Les accords parfaits pour sublimer votre poulet à la moutarde
Ce plat crémeux et parfumé appelle naturellement un vin blanc sec et vif qui viendra contraster avec l’onctuosité de la sauce. Un Chablis de Bourgogne, avec sa minéralité caractéristique et sa fraîcheur citronnée, constitue un choix classique et toujours réussi. Son acidité tranchante équilibre parfaitement le gras de la crème tout en respectant la finesse du poulet.
Pour les amateurs de vins de Loire, un Sancerre ou un Pouilly-Fumé feront merveille grâce à leurs arômes de fruits blancs et leur vivacité en bouche. Si vous préférez un vin plus rond, orientez-vous vers un Bourgogne blanc élevé en fûts de chêne, dont les notes beurrées s’harmoniseront avec la sauce moutardée. Les régions du Mâconnais produisent d’excellents vins dans ce style, à des prix souvent plus abordables que les grands crus.
L’info en plus
Le poulet à la moutarde trouve ses origines dans la cuisine bourguignonne, région française réputée pour sa moutarde de Dijon et ses plats en sauce généreusement crémés. Cette recette s’inscrit dans la grande famille des préparations à la moutarde qui ont fait la renommée de la gastronomie française au dix-neuvième siècle, lorsque les sauces élaborées sont devenues la signature des cuisines bourgeoises.
La moutarde de Dijon, ingrédient phare de cette recette, bénéficie d’une indication géographique protégée depuis deux mille quinze. Contrairement aux idées reçues, elle n’est pas nécessairement fabriquée à Dijon, mais doit respecter un cahier des charges précis concernant sa composition et sa fabrication. La moutarde à l’ancienne, avec ses grains apparents, apporte quant à elle une texture intéressante et un goût légèrement plus doux.

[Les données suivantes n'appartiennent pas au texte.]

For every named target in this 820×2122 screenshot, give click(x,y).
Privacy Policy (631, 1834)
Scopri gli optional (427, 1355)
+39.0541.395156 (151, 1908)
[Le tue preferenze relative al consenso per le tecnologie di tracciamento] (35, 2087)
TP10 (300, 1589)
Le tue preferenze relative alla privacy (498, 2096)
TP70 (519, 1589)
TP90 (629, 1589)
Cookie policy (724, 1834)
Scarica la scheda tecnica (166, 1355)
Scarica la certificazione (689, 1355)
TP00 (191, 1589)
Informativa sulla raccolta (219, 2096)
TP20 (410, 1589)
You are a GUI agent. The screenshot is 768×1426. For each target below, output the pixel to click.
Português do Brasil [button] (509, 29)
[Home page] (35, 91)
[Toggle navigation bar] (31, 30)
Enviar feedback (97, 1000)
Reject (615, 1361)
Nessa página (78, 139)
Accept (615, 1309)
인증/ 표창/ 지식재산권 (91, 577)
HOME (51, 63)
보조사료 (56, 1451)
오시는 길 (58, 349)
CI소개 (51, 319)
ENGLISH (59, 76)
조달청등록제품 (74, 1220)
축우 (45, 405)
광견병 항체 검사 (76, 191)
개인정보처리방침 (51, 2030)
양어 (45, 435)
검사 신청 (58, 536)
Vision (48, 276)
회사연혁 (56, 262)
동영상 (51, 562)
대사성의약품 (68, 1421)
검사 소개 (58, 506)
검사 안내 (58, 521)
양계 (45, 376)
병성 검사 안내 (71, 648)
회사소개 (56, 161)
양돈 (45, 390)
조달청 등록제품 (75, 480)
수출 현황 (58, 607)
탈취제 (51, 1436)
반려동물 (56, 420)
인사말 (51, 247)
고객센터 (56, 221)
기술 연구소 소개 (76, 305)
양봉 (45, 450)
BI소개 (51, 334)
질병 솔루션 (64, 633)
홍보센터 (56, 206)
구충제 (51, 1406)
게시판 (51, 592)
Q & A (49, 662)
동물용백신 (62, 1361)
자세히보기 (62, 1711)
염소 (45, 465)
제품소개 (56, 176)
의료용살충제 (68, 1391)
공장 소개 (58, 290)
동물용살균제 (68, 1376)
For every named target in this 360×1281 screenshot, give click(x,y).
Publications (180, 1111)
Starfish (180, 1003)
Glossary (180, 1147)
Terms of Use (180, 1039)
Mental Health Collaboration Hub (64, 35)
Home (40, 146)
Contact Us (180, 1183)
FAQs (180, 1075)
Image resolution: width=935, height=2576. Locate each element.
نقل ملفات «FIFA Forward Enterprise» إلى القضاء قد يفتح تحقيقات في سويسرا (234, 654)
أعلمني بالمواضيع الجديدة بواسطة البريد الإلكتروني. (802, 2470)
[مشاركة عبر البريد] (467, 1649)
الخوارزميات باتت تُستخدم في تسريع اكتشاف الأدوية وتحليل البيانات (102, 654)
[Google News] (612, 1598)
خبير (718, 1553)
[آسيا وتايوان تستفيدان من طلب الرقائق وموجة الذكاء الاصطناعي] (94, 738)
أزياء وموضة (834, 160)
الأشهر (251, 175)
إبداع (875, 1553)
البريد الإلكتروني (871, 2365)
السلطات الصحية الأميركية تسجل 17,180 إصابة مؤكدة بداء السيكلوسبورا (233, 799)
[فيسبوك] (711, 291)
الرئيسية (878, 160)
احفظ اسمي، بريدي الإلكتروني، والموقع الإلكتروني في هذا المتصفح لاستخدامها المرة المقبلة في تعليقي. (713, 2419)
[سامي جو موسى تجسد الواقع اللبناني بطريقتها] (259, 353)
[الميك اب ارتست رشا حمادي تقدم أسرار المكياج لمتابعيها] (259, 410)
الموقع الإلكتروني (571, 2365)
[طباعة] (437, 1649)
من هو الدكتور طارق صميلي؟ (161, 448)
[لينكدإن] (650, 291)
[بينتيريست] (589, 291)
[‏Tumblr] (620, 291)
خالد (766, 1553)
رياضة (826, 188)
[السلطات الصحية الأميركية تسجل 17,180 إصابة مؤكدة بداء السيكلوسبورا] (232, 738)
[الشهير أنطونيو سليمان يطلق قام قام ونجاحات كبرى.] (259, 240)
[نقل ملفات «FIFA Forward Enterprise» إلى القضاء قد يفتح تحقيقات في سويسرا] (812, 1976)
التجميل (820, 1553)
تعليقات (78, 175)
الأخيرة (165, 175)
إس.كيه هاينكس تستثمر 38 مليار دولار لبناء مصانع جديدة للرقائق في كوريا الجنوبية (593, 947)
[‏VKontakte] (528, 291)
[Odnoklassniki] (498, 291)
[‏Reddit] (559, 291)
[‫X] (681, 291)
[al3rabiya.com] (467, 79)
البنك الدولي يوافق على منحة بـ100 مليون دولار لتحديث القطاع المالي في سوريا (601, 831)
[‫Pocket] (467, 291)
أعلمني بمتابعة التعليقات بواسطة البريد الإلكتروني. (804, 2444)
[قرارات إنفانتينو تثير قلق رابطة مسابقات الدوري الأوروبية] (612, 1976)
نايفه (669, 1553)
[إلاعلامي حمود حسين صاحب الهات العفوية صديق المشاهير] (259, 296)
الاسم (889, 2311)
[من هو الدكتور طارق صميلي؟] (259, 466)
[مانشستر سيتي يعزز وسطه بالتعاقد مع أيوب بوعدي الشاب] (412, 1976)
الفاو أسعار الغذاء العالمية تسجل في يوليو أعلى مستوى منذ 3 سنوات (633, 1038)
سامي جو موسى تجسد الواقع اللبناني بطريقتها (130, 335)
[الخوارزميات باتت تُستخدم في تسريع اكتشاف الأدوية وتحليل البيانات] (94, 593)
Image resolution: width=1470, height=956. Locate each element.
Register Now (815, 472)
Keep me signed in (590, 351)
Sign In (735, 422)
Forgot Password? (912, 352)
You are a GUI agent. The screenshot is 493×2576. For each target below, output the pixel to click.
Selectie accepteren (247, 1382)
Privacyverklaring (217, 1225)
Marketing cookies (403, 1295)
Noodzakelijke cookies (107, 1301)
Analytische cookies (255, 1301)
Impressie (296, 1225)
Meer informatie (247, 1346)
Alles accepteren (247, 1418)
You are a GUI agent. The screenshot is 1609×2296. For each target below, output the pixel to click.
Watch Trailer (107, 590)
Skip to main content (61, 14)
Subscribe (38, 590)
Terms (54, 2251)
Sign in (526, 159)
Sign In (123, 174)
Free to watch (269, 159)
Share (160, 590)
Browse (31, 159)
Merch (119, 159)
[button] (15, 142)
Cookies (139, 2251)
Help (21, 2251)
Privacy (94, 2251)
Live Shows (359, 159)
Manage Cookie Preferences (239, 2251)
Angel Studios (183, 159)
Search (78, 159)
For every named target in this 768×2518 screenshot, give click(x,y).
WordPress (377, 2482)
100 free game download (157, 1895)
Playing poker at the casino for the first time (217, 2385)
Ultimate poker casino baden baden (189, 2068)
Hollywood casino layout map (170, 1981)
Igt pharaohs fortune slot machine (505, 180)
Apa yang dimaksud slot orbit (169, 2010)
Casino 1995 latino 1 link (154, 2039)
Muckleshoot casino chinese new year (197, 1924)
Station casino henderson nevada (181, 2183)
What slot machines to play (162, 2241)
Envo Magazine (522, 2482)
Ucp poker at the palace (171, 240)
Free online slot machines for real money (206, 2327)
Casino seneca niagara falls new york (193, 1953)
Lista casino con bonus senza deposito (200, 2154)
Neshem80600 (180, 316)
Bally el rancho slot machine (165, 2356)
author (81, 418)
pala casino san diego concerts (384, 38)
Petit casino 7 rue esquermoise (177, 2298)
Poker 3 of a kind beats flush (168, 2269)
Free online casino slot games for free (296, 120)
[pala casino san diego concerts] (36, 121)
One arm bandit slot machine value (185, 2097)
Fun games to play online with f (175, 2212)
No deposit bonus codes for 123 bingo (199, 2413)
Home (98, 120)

Ce plat connaît de nombreuses variantes régionales. Dans certaines régions, on y ajoute des champignons de Paris émincés ou des échalotes confites. D’autres versions incorporent un trait de vinaigre de vin blanc pour accentuer l’acidité, ou remplacent une partie de la crème par du fromage blanc pour alléger la préparation. La version normande enrichit parfois la sauce d’un filet de calvados flambé, tandis que la version provençale y ajoute des herbes de Provence et des tomates séchées.